I am a New Englander by many generations. I grew up in Connecticut, in a family of teachers and writers. My grandfather, like me, was a doctor and ecologist. After being blessed by a fine elementary school (New Canaan Country School, 1970) and high school (Milton Academy, 1973), I thumbed my nose at the family tradition of Harvard and attended Yale on a National Merit Scholarship. There my weakness with procrastination got the better of me and I became skilled at turning in term papers late, for which I graduated a point shy of magna cum laude (1977). I earned a Ph.D. (1985) in behavioral ecology at Princeton (which training, incidentally, I use substantially in my work in behavioral pediatrics), did a post-doctoral fellowship in ornithology at the American Museum of Natural History (NYC) and, as an over-the-hill woman of thirty-two, went to the Johns Hopkins University School of Medicine, where I earned the M.D. degree (1991). I wanted to give my ecology training a human face. I chose pediatrics and completed internship at the Children’s National Medical Center, Washington, D.C., and residency at the Dartmouth-Hitchcock Medical Center, Lebanon, NH (because my husband detested Washington).

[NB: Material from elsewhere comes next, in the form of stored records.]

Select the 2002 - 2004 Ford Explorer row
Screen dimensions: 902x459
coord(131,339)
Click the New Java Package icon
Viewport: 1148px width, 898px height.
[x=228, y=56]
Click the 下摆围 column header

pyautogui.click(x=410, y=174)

Despite his feelings toward Washington, D.C., and his name (Calvin Luther Martin), my husband is a respectable man (retired Rutgers University professor and author). Our two children (my stepchildren) are grown and have made us grandparents. I am 54 years old. (Yikes!)
I am an unabashed lover of wildness. I did my Ph.D. research living in a tent in the Amazon jungle for several years, studying bird behavior. In pursuit of wildness and native cultures, my husband and I lived for another several years with Yup’ik Eskimos on the Alaska tundra, near the Bering Sea (where I became chief of pediatrics at a native-run hospital). Likewise we spent a summer living on the Navajo reservation (as I did a sub-internship in medical school).
For three years I ran a general pediatrics practice in Malone, Franklin County, NY (poorest county in the state), where I was, as well, the pediatrician for the St. Regis Mohawk Nation (Hogansburg, NY). For the next three years (2000-03) I was Senior Attending in Pediatrics at Bassett Healthcare, Cooperstown, NY (and, must confess, never darkened the door of the Baseball Hall of Fame). Bassett is a teaching hospital of Columbia University and I was Assistant Clinical Professor of Pediatrics at Columbia’s College of Physicians & Surgeons.